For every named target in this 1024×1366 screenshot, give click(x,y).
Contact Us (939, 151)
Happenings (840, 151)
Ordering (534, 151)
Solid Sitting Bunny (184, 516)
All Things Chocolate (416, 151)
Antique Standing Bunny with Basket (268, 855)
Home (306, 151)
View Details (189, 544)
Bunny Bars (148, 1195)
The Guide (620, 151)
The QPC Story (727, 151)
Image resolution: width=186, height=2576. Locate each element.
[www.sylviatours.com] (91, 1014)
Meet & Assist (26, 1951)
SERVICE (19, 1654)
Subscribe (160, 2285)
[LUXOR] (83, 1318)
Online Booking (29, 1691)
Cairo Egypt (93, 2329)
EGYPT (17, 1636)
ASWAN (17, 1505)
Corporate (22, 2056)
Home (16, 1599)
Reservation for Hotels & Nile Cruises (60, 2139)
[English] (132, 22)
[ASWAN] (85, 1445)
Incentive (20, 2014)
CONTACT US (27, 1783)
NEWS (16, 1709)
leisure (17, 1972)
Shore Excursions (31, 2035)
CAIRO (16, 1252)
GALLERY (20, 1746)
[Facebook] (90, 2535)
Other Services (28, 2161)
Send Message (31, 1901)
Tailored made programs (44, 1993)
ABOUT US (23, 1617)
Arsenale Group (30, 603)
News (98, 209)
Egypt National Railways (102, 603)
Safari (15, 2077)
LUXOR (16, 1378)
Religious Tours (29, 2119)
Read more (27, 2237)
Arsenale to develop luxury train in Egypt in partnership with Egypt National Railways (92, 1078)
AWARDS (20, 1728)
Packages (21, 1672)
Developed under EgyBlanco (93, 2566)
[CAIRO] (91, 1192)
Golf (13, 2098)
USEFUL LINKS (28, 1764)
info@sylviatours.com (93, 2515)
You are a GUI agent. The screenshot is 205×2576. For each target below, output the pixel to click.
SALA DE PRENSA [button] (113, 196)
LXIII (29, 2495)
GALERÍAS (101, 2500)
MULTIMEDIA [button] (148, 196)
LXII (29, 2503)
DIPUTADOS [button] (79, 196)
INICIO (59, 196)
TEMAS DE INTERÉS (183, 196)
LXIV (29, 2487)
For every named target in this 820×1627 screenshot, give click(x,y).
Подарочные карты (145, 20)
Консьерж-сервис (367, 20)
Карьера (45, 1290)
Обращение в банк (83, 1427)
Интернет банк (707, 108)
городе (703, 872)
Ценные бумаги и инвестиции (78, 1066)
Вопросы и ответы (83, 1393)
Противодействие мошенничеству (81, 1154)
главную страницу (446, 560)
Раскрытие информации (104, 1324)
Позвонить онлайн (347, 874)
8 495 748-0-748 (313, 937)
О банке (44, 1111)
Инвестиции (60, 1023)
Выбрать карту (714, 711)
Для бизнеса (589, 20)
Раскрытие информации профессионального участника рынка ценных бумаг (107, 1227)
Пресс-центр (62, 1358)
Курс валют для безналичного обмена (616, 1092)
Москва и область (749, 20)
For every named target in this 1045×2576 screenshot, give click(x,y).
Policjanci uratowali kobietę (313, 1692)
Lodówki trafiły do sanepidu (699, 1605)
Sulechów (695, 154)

◇ ◇ ◇ ◇

◆ TASK TO CARRY OUT
Once you find the line with "[www.sylviatours.com] (91, 1014)" in the entries above, output it and each line after it up to and including the line with "Карьера (45, 1290)", and nothing else.

◆ YOUR RESPONSE
[www.sylviatours.com] (91, 1014)
Meet & Assist (26, 1951)
SERVICE (19, 1654)
Subscribe (160, 2285)
[LUXOR] (83, 1318)
Online Booking (29, 1691)
Cairo Egypt (93, 2329)
EGYPT (17, 1636)
ASWAN (17, 1505)
Corporate (22, 2056)
Home (16, 1599)
Reservation for Hotels & Nile Cruises (60, 2139)
[English] (132, 22)
[ASWAN] (85, 1445)
Incentive (20, 2014)
CONTACT US (27, 1783)
NEWS (16, 1709)
leisure (17, 1972)
Shore Excursions (31, 2035)
CAIRO (16, 1252)
GALLERY (20, 1746)
[Facebook] (90, 2535)
Other Services (28, 2161)
Send Message (31, 1901)
Tailored made programs (44, 1993)
ABOUT US (23, 1617)
Arsenale Group (30, 603)
News (98, 209)
Egypt National Railways (102, 603)
Safari (15, 2077)
LUXOR (16, 1378)
Religious Tours (29, 2119)
Read more (27, 2237)
Arsenale to develop luxury train in Egypt in partnership with Egypt National Railways (92, 1078)
AWARDS (20, 1728)
Packages (21, 1672)
Developed under EgyBlanco (93, 2566)
[CAIRO] (91, 1192)
Golf (13, 2098)
USEFUL LINKS (28, 1764)
info@sylviatours.com (93, 2515)
You are a GUI agent. The screenshot is 205×2576. For each target below, output the pixel to click.
SALA DE PRENSA [button] (113, 196)
LXIII (29, 2495)
GALERÍAS (101, 2500)
MULTIMEDIA [button] (148, 196)
LXII (29, 2503)
DIPUTADOS [button] (79, 196)
INICIO (59, 196)
TEMAS DE INTERÉS (183, 196)
LXIV (29, 2487)
For every named target in this 820×1627 screenshot, give click(x,y).
Подарочные карты (145, 20)
Консьерж-сервис (367, 20)
Карьера (45, 1290)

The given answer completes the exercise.